The Old Tin Can and the Little Gardener

The old tin can is back on the small table by the front door full of little garden gourds and other garden remnants found underneath weeds and overgrown plants with sprawling vines. As Christmas nears, the old tin can will hold gingerbread men fresh from the oven; some still steaked with flour and all without decorations or faces. They will remain in the old tin can through February.

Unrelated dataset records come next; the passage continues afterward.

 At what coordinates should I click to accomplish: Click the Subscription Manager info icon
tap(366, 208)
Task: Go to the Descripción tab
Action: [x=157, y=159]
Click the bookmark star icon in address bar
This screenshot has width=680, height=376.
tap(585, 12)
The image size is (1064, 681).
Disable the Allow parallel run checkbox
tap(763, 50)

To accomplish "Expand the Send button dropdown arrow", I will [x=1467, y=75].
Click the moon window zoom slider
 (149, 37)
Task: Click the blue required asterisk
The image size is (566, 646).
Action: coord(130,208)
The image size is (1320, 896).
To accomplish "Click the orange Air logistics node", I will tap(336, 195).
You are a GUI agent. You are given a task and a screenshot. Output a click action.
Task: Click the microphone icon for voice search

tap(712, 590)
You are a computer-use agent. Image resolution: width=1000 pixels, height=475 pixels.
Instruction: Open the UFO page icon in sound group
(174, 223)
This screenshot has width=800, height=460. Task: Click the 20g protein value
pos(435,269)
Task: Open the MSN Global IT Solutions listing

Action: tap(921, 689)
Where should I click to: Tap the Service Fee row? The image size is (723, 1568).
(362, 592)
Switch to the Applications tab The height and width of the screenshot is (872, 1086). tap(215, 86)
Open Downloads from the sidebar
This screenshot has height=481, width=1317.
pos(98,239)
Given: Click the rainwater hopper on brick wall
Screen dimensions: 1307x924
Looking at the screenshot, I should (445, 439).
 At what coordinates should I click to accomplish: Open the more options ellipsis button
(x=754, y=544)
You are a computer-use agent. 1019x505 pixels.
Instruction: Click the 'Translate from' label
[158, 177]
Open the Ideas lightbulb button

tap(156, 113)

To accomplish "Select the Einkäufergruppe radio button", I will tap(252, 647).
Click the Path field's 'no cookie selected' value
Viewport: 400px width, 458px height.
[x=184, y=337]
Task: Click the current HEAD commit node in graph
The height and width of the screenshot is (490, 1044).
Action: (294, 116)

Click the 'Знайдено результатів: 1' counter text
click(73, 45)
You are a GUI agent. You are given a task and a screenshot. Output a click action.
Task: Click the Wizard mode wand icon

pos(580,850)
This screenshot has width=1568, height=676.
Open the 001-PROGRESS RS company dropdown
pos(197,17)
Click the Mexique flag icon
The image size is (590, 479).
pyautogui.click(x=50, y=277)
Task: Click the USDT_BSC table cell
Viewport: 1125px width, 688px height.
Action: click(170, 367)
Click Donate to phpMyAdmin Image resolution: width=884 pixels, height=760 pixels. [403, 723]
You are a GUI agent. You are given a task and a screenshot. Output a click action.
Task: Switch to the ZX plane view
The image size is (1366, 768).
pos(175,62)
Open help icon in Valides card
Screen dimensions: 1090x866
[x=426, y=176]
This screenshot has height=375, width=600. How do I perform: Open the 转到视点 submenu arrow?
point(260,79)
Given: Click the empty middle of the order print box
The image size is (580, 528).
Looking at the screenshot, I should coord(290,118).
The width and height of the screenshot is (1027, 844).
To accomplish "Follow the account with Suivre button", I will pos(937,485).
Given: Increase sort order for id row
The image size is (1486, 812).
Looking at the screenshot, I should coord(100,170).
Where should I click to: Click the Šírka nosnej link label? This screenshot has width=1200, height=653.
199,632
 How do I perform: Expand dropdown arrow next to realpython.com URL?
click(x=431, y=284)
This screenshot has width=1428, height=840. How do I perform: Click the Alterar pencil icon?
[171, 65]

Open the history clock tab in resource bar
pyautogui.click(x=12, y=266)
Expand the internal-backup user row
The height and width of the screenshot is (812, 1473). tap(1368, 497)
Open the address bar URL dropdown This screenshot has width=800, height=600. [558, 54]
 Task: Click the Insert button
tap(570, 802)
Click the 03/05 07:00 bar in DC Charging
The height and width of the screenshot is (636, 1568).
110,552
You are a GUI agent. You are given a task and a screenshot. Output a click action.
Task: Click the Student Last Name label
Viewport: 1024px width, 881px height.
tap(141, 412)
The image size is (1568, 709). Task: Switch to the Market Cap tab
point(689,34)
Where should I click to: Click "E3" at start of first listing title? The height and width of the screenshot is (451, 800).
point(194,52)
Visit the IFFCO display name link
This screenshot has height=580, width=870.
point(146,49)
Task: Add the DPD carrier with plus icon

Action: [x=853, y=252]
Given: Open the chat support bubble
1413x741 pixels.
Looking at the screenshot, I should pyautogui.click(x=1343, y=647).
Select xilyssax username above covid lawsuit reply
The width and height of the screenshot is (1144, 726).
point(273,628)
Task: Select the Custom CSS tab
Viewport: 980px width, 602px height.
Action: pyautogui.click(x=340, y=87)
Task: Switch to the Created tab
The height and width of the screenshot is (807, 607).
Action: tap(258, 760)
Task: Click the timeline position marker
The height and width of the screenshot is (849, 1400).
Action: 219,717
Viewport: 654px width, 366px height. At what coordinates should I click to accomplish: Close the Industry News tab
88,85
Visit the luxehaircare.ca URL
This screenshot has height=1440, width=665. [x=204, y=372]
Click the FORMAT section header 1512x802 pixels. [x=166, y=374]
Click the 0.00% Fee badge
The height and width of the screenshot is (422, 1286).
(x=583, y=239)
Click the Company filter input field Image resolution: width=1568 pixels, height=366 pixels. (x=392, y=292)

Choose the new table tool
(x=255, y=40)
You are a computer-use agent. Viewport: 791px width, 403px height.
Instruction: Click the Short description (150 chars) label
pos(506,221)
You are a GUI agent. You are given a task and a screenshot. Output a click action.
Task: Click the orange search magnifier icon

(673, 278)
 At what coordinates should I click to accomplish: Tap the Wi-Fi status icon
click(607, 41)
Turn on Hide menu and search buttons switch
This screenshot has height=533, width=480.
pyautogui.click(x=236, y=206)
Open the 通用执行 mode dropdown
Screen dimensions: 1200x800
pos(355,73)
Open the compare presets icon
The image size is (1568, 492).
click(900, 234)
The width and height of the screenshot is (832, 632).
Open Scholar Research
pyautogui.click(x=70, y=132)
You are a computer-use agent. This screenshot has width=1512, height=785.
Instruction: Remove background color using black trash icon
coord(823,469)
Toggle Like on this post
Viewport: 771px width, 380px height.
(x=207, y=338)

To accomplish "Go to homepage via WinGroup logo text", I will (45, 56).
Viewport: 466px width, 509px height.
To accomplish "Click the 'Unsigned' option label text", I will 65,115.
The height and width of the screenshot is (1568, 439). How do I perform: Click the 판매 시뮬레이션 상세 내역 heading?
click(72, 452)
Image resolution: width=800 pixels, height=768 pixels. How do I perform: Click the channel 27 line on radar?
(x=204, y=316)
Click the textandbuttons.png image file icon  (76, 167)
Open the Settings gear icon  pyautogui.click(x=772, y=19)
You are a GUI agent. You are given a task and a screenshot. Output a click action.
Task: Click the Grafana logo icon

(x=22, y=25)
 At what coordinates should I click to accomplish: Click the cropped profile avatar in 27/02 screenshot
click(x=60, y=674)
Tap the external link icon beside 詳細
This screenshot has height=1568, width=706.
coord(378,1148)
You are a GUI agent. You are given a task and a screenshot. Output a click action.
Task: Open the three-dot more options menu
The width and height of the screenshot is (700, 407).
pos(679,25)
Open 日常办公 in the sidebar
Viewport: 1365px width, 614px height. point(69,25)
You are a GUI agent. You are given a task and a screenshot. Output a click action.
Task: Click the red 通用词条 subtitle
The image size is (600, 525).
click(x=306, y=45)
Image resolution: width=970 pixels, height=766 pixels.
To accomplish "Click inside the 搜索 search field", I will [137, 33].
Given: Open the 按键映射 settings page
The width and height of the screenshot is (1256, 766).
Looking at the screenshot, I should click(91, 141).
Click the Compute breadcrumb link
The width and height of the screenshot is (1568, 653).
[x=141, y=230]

Many of those little garden gourds and other garden remnants were discovered by a six-year-old. Most every time he visited this past summer, he’d run out the back door to the garden to see what had grown since his last visit. One day he cleared a space between the carrots and zucchini and asked if he could plant something in his little garden. I found some leftover beet seeds in the garage. He was thrilled. Watching how gently he patted soil over the seeds, it was obvious he’d not only inherited the fishing gene, he’d inherited the gardening gene as well. When he was satisfied that the beet seeds were covered, he found rocks of all sizes and placed them around his little garden. Before he went back home, the little gardener asked me to water his beets whenever I watered the carrots and zucchini and the rest of the garden. I did as he requested but sadly deer would come along and step on them. I never told him. I’d salvage what little fledgling beets I could.

The small area designated by a circle of rocks between the carrots and zucchini never did produce beets of any size but the little gardener didn’t care. He was satisfied with the few sprouts that somehow survived the mighty hoofs of passing deer and the fact they were planted late in the season. That little gardener was proud of his sprouts. He’d sit beside them while digging for carrots, first with a small shovel and then, using his fingers, he’d dig around the carrot and pull. Sometimes the carrot would break in half but that didn’t stop him. He’d keep digging until he retrieved the entire carrot. When he felt he had enough carrots, he looked for zucchini hiding underneath oversized leaves resembling elephant ears when flapping in the breeze.

Even at such a young age, the little gardener understands it’s not really all about the produce plants bring forth. Rather, it’s about the process. It’s about the sun and the summer breeze and the rain and the bunnies hopping by and the weeds that need tending.

It’s about elephant-sized zucchini leaves flowing in the breeze, flapping with laughter, protecting fledgling little beet sprouts planted by a mighty proud little gardener and protected by rocks of all sizes.

Tuesday, October 8, 2019

Paper Dolls Kept in a Shoebox

I loved paper dolls. I had a shoebox full of them. I kept the shoebox in the bottom drawer of an old dresser in my bedroom. Sometimes I'd sit on the floor and play out scenarios with them. I named each one of them.They were like little friends to me. None were licensed characters. None came with sparkly outfits. They were just paper dolls. And that was all I needed. Most of my paper dolls came from Newberry's or Woolworths. It was always fun when shopping for paper dolls. Of course, Santa Claus made sure to bring me even more.

It was exciting when deciding which outfit each of my paper dolls would be wearing. Sometimes they'd have to change more than once during a scenario depending on what they were doing. They always had lots of fun whether going to the beach or school, on a picnic or visiting friends or taking care of their puppies or kittens. Whatever they were doing, they were fashionably dressed for the occasion.

One evening, like many other evenings, I had my paper dolls in bed with me. We were having a great time until I fell asleep. When I woke up the next morning, I was horrified to find scraps of paper everywhere. Many of the paper doll outfits with their paper tabs used to fold around the paper doll were destroyed. Some of the tabs had ripped right off.  Some of the paper dolls were bent or missing limbs. I taped some of the missing parts and ripped outfits. I was able to salvage some but not all. I didn't throw any of them away. I couldn't. I didn't care if they were injured. They were still my friends.

I did get more paper dolls. I kept them in a different shoebox on top of my dresser. That other shoebox with the injured paper dolls and ripped outfits remained in the bottom drawer from then on. I didn't play scenarios with them. But I did take them out and check on them once in awhile.

I don't know whatever happened to those two treasured shoeboxes. We moved to the country and I never saw them again. But I never forgot them. You don't forget little things that bring you joy-simple, quiet joy when sitting on a bedroom floor pretending with your beloved paper dolls.